In an uncontrolled, open-label study of selected patients clinically unresponsive to fluconazole tablets (n = 74, all patients HIV seropositive), patients were treated with itraconazole oral solution 100 mg b.i.d. (Clinically unresponsive to fluconazole in this study was defined as having received a dose of fluconazole tablets at least 200 mg/day for a minimum of 14 days.) Treatment duration was 14-28 days based on response. Approximately 55% of patients had complete resolution of oral lesions. Of patients who responded and then entered a follow-up phase (n = 22), all relapsed within 1 month (median 14 days) when treatment was discontinued. Although baseline endoscopies had not been performed, several patients in this study developed symptoms of esophageal candidiasis while receiving therapy with itraconazole oral solution. Itraconazole oral solution has not been directly compared to other agents in a controlled trial of similar patients.

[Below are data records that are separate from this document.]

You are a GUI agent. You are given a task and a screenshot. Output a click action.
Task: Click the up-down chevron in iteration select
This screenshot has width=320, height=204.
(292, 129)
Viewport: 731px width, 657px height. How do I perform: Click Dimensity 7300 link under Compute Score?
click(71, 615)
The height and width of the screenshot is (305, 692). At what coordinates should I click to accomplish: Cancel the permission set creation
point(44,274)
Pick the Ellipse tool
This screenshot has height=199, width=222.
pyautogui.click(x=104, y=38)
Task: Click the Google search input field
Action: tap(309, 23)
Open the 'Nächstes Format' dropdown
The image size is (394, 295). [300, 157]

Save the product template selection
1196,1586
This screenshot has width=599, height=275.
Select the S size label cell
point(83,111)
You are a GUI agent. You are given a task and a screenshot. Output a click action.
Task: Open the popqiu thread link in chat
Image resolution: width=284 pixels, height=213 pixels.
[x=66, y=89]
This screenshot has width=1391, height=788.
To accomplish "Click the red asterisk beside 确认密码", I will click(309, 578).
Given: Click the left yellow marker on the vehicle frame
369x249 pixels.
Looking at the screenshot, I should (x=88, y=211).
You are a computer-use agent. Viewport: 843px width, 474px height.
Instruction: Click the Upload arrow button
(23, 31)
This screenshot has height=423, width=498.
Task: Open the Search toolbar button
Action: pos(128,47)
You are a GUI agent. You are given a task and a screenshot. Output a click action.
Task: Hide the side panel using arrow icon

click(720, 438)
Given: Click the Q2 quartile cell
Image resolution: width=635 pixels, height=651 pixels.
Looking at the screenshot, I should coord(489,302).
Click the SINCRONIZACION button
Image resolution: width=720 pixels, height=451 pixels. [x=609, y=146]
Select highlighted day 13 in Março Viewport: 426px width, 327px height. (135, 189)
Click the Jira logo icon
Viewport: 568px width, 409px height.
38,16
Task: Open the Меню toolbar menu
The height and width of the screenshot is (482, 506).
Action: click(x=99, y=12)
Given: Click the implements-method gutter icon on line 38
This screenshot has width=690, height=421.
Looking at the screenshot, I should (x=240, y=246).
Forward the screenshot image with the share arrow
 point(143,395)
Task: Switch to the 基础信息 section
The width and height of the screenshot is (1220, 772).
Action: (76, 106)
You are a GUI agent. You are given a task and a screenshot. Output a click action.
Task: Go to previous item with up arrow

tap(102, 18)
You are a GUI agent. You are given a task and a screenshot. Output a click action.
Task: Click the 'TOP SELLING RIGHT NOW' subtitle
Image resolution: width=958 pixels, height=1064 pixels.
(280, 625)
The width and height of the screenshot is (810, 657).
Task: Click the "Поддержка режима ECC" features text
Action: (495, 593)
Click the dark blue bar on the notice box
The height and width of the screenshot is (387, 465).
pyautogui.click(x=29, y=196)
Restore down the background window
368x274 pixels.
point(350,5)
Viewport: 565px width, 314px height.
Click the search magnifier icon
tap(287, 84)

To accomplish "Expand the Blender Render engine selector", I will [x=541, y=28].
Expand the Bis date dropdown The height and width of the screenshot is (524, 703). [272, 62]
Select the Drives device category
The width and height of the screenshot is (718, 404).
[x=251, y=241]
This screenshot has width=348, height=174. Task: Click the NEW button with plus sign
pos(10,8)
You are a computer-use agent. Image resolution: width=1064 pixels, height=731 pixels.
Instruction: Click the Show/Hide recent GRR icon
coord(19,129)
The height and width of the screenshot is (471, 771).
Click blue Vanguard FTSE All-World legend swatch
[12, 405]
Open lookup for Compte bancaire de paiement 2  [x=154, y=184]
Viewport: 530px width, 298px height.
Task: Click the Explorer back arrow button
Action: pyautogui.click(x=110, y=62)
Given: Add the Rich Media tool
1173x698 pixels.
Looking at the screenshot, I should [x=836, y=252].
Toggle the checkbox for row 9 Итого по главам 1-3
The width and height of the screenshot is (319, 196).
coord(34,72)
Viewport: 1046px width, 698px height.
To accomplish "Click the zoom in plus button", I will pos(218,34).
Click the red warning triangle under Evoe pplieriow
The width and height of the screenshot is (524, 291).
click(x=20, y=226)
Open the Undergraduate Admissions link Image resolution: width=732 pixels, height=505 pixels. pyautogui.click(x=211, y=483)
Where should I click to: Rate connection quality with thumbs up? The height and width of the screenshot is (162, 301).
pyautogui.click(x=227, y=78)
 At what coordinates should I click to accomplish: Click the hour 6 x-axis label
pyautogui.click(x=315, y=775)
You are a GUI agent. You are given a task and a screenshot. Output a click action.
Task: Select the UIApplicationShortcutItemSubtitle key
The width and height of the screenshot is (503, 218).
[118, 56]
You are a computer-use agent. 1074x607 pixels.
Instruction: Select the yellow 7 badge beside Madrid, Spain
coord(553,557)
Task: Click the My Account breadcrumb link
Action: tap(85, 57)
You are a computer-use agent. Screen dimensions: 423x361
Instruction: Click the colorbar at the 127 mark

A double-blind randomized study (n = 119, 111 of whom were HIV seropositive) compared itraconazole oral solution (100 mg/day) to fluconazole tablets (100 mg/day). The dose of each was increased to 200 mg/day for patients not responding initially. Treatment continued for 2 weeks following resolution of symptoms, for a total duration of treatment of 3-8 weeks. Clinical response (a global assessment of cured or improved) was not significantly different between the two study arms, and averaged approximately 86% with 8% lost to follow-up. Six of 53 (11%) itraconazole-treated patients and 12/57 (21%) fluconazole-treated patients were escalated to the 200 mg dose in this trial. Of the subgroup of patients who responded and entered a follow-up phase (n = 88), approximately 23% relapsed across both arms within 4 weeks.